### WORK ITEM
Once the line containing "Instruction: Click the blue" is found in the entries below, restate it and each following line word for word, stopping after the line containing "Given: Open output console for ephone-cd.lua".

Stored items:
────────────────────
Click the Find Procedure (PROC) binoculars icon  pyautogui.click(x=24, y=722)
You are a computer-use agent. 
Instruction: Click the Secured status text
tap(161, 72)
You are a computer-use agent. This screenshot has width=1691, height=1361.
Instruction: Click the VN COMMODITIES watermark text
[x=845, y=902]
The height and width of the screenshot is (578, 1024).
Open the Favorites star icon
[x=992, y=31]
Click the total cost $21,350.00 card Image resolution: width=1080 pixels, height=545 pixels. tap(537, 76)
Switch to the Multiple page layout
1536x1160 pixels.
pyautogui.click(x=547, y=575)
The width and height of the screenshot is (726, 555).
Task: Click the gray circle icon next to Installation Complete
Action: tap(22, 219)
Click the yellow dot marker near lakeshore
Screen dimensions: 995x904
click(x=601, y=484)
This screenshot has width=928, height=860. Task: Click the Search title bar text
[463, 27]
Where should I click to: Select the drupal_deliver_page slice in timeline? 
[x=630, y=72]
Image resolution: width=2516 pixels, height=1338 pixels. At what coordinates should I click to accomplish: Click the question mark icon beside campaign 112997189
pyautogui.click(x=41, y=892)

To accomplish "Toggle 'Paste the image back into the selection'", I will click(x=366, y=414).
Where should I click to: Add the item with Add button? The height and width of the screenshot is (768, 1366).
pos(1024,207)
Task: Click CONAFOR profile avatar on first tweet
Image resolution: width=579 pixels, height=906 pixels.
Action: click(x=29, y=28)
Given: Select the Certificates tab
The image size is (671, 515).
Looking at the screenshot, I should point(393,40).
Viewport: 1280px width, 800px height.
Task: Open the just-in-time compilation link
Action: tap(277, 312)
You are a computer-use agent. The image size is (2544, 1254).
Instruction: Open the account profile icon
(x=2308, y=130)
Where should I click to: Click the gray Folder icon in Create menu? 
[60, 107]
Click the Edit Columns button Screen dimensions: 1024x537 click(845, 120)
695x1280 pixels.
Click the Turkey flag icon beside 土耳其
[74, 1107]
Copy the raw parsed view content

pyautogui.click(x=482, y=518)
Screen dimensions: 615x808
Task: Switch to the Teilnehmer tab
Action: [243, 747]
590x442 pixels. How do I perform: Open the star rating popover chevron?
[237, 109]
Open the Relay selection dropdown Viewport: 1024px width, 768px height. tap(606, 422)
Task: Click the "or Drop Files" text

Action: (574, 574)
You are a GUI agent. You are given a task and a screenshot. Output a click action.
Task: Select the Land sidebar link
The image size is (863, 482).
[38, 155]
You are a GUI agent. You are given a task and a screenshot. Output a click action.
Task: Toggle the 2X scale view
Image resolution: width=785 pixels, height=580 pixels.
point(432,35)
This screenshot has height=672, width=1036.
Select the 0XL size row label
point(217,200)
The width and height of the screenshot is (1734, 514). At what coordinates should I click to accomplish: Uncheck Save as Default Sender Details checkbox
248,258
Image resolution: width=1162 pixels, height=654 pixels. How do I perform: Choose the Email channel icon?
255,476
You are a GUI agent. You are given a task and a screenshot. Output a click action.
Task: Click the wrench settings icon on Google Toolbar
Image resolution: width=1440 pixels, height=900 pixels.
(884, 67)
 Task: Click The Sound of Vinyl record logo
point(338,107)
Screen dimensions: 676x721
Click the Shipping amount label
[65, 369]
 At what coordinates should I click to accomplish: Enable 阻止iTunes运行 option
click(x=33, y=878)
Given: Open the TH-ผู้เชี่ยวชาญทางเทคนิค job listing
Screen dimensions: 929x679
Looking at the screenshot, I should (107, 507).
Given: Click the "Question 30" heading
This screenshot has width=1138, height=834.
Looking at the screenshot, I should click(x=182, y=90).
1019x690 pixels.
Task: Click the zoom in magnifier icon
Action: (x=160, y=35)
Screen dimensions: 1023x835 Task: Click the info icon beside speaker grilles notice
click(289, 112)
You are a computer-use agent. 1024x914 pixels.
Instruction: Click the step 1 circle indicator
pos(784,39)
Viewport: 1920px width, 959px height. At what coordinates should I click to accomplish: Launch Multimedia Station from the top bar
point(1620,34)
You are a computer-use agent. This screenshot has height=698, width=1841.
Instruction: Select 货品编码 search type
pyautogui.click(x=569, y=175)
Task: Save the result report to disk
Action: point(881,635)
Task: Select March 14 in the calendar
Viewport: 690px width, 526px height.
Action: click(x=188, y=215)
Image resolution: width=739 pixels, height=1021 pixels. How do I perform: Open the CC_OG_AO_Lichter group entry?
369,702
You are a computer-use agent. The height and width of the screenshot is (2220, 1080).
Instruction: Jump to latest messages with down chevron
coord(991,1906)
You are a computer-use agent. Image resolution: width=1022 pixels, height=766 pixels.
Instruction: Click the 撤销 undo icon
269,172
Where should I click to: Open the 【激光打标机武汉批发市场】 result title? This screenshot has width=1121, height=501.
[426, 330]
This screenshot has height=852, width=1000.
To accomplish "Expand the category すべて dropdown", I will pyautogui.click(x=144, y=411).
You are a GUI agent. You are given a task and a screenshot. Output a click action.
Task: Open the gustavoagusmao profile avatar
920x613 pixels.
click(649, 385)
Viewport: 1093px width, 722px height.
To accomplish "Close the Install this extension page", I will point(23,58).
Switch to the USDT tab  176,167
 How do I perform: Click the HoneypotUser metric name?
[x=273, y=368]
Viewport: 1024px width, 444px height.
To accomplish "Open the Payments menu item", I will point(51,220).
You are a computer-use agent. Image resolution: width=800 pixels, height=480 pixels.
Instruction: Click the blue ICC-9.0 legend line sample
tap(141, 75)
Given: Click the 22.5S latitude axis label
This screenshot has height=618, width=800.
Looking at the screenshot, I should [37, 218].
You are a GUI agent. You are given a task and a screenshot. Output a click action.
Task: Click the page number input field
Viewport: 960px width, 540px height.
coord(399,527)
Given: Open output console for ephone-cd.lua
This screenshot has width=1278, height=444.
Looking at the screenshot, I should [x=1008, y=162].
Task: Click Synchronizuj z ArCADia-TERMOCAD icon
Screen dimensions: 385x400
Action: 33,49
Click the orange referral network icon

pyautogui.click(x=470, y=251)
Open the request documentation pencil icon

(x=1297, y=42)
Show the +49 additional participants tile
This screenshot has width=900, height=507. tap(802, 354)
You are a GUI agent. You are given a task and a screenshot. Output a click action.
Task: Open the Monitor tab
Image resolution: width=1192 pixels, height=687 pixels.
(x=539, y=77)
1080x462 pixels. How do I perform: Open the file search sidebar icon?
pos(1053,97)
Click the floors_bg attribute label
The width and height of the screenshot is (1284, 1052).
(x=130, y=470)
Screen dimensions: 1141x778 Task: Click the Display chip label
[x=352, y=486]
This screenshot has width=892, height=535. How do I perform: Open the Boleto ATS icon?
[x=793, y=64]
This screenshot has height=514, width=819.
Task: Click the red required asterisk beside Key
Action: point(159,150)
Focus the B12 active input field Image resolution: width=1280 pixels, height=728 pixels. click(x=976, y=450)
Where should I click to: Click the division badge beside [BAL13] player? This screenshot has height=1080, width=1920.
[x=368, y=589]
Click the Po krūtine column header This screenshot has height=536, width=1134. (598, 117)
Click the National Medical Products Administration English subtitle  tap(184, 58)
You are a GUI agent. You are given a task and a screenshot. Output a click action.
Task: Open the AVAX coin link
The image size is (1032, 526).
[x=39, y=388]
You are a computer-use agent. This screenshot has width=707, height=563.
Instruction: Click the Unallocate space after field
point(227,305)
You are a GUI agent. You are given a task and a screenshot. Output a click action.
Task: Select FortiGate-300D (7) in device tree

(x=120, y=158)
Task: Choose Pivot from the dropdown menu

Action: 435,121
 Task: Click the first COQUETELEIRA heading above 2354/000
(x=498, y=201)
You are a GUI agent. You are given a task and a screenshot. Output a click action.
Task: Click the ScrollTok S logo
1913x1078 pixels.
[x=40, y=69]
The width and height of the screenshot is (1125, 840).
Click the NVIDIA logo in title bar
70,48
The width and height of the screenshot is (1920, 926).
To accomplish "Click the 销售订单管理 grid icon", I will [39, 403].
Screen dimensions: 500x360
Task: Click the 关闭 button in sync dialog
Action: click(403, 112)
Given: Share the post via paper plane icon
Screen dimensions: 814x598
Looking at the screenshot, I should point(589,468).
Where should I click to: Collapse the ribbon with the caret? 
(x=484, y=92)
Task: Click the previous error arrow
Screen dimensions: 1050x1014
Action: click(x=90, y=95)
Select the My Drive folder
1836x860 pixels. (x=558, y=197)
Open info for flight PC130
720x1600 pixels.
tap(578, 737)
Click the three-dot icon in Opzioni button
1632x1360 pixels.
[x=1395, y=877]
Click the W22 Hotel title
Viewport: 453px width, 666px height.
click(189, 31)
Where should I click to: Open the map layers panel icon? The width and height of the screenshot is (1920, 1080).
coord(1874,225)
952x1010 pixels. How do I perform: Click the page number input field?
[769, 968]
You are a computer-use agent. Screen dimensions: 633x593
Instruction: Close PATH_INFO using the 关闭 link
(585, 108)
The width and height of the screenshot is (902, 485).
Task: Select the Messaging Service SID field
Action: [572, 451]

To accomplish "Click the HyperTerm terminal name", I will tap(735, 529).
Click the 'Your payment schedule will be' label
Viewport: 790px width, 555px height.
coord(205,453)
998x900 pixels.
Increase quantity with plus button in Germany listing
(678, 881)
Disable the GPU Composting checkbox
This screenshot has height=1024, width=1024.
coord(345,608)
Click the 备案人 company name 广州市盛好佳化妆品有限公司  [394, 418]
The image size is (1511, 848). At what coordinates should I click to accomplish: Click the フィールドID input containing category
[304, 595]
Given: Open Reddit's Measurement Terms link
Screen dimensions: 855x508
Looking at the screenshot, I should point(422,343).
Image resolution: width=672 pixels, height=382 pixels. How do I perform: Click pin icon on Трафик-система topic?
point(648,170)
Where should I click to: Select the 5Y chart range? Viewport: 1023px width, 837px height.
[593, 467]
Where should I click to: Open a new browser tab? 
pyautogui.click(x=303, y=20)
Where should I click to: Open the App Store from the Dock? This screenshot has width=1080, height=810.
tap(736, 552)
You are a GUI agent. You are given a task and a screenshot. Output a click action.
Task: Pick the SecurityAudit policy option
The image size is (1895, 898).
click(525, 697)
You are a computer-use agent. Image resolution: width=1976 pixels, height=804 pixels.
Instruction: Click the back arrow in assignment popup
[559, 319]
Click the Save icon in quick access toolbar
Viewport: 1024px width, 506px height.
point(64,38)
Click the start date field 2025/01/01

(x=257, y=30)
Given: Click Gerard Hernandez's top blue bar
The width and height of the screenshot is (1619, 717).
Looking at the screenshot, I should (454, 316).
────────────────────
### WRITTEN SOLUTION
Instruction: Click the blue ICC-9.0 legend line sample
tap(141, 75)
Given: Click the 22.5S latitude axis label
This screenshot has height=618, width=800.
Looking at the screenshot, I should [37, 218].
You are a GUI agent. You are given a task and a screenshot. Output a click action.
Task: Click the page number input field
Viewport: 960px width, 540px height.
coord(399,527)
Given: Open output console for ephone-cd.lua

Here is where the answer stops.